Saved data entries:
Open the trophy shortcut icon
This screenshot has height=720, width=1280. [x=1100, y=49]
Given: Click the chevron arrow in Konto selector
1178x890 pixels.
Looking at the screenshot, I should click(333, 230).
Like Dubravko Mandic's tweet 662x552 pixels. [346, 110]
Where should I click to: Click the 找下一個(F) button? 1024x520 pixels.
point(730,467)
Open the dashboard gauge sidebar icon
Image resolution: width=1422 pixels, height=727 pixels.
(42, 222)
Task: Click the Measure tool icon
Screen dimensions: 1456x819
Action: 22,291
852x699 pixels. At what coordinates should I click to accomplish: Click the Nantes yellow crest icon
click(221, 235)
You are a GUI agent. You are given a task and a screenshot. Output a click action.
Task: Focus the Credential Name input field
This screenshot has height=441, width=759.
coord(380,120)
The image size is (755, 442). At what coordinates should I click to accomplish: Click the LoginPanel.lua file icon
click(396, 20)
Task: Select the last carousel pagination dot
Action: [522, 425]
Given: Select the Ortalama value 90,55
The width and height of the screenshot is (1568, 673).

### What is expected
Nothing should be left out: return all of the records exactly.

### Solution to this task
Open the trophy shortcut icon
This screenshot has height=720, width=1280. [x=1100, y=49]
Given: Click the chevron arrow in Konto selector
1178x890 pixels.
Looking at the screenshot, I should click(333, 230).
Like Dubravko Mandic's tweet 662x552 pixels. [346, 110]
Where should I click to: Click the 找下一個(F) button? 1024x520 pixels.
point(730,467)
Open the dashboard gauge sidebar icon
Image resolution: width=1422 pixels, height=727 pixels.
(42, 222)
Task: Click the Measure tool icon
Screen dimensions: 1456x819
Action: 22,291
852x699 pixels. At what coordinates should I click to accomplish: Click the Nantes yellow crest icon
click(221, 235)
You are a GUI agent. You are given a task and a screenshot. Output a click action.
Task: Focus the Credential Name input field
This screenshot has height=441, width=759.
coord(380,120)
The image size is (755, 442). At what coordinates should I click to accomplish: Click the LoginPanel.lua file icon
click(396, 20)
Task: Select the last carousel pagination dot
Action: [522, 425]
Given: Select the Ortalama value 90,55
The width and height of the screenshot is (1568, 673).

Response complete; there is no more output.